Les municipalités qui voulaient éviter les référendums ont depuis toujours fait usage du stratagème suivant. Elles faisaient adopter en catimini un changement au plan d'urbanisme pour que le changement de zonage passe ensuite pour un règlement de concordance. Ce faisant, elles s'épargnaient de devoir passer par l'épreuve d'une approbation référendaire.

Le projet de loi 122 et les zones de requalification

Les citoyens sont de plus en plus au fait de cette stratégie de contournement des référendums et cherchent de plus en plus souvent à bloquer le processus en amont, au niveau du plan d'urbanisme, pour pouvoir se prononcer par référendum sur le changement de zonage. Lors d'un précédent gouvernement, les Libéraux ont tenté de modifier la L.a.u. pour faciliter les choses aux maires et aux promoteurs immobiliers en autorisant la création de «zones franches d'approbation référendaire». Il s'agissait de zones dans lesquelles on n'aurait jamais à appliquer un processus d'approbation référendaire.

Le projet de loi 122 reprend la même idée à l'article 3. La L.a.u serait modifiée par l'insertion, après l'article 85.4, d'un article 85.5. affirmant qu'«une municipalité peut délimiter, dans son plan d'urbanisme, toute partie de son territoire qui constitue une zone de requalification à l'intérieur de laquelle aucune modification réglementaire ne sera sujette à l'approbation référendaire.»

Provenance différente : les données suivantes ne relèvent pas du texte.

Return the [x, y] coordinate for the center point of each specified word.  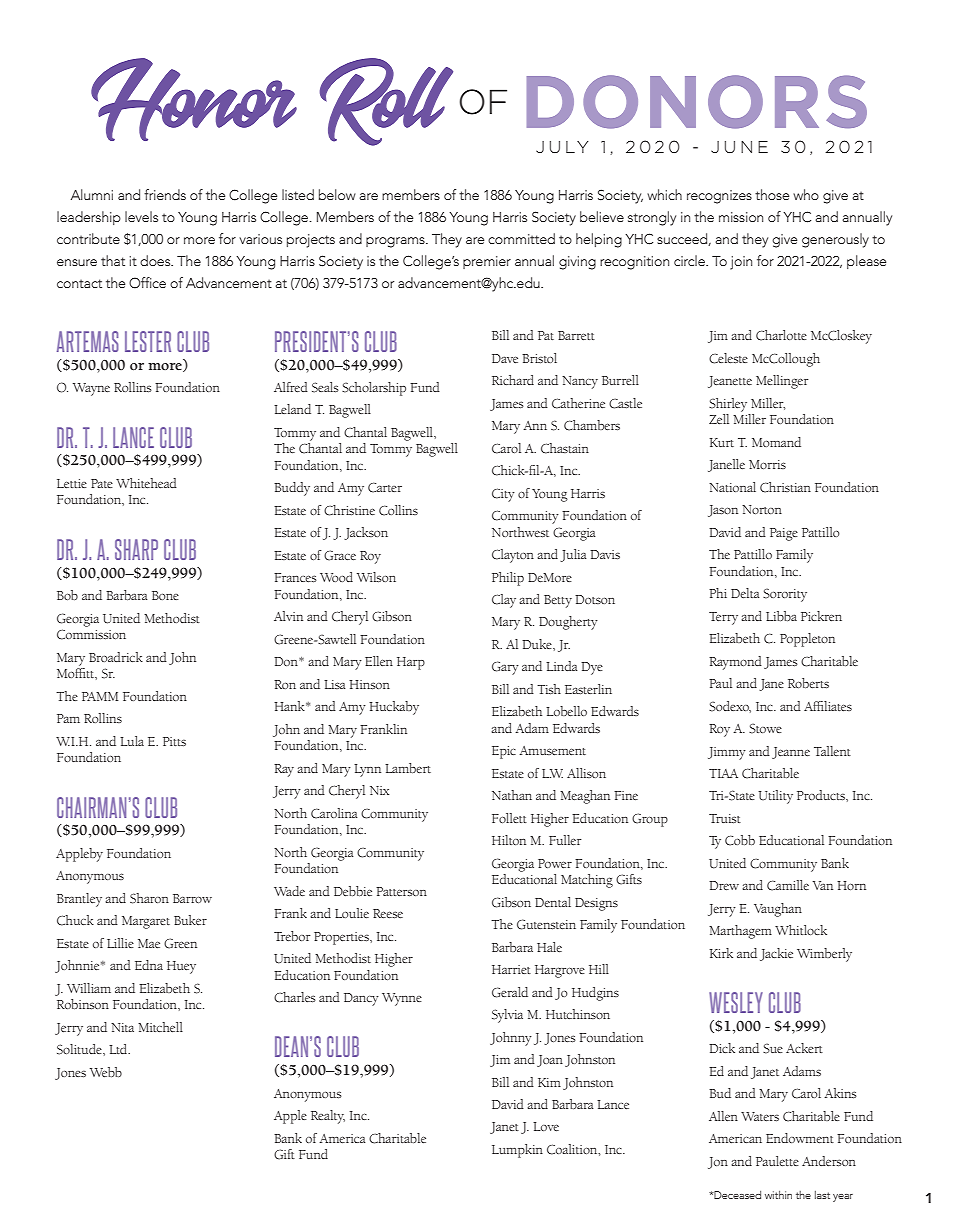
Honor [194, 99]
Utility [775, 797]
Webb [106, 1072]
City [503, 495]
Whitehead [146, 483]
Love [546, 1126]
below [337, 194]
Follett [509, 818]
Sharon [149, 898]
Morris [767, 464]
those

En clair, les anciennes zones franches d'approbation référendaire sont devenues des zones de requalification. L'article 9 prévoit ensuite de modifier l'article 123 de sorte que le changement de zonage puisse avoir lieu sans référendum, même si ce n'est pas un règlement de concordance, lorsque le territoire se situe dans une zone de requalification.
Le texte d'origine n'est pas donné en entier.